Return, word for word, the lines of the listing below, starting at the line that contains "is (1080, 608)." and ending at the line that contains "the brightness slider to set the brightness level to 48 is".

□ □ □ □ □

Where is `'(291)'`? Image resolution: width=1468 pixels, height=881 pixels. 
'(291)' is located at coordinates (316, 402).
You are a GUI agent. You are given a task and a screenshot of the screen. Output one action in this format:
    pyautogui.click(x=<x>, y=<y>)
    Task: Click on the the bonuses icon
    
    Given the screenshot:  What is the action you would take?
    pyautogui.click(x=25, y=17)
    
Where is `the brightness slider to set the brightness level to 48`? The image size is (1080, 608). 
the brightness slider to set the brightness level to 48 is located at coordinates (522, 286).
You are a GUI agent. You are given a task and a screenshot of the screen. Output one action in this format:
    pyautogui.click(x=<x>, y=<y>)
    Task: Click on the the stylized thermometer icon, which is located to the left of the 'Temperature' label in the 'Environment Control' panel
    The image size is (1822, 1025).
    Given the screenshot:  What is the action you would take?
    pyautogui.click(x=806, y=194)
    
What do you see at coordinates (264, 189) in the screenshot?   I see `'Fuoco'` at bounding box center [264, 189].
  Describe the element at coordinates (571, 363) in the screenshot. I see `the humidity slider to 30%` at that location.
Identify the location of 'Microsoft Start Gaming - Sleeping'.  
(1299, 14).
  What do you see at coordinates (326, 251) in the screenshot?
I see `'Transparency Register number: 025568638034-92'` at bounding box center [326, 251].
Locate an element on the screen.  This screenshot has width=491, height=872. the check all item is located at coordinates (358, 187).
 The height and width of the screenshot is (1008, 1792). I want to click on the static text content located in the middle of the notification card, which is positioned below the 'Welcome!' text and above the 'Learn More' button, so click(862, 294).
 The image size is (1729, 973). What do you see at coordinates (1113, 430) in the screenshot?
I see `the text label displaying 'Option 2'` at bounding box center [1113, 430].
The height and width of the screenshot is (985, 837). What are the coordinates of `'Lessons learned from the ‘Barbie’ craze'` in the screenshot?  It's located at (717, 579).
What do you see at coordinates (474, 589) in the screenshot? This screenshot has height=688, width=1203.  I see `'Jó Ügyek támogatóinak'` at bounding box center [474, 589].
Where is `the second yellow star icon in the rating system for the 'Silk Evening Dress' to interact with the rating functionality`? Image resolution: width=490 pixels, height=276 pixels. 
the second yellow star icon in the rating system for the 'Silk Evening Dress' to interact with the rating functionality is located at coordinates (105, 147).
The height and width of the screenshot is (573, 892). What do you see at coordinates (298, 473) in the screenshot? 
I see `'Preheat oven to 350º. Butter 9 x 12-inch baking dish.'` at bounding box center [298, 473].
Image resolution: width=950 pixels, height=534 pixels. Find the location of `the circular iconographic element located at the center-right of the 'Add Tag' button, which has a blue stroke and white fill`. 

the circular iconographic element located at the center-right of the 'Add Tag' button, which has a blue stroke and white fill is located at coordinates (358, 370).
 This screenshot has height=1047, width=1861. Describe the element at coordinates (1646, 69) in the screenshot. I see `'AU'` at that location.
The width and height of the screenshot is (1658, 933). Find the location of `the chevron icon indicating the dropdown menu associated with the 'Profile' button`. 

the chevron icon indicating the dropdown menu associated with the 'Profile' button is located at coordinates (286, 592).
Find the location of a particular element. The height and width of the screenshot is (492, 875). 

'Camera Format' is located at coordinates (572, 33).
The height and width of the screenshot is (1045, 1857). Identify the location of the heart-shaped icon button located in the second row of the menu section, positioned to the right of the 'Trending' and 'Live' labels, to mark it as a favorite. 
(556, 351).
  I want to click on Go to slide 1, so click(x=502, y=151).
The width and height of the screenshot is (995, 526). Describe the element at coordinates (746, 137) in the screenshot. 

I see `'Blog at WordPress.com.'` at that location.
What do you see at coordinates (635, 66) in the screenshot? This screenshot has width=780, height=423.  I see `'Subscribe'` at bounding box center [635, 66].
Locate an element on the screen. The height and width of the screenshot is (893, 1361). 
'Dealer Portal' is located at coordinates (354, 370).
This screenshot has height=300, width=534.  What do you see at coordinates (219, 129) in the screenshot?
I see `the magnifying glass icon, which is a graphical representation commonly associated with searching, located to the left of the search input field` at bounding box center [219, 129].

□ □ □ □ □

### Solution:
Where is `the brightness slider to set the brightness level to 48`? The image size is (1080, 608). 
the brightness slider to set the brightness level to 48 is located at coordinates (522, 286).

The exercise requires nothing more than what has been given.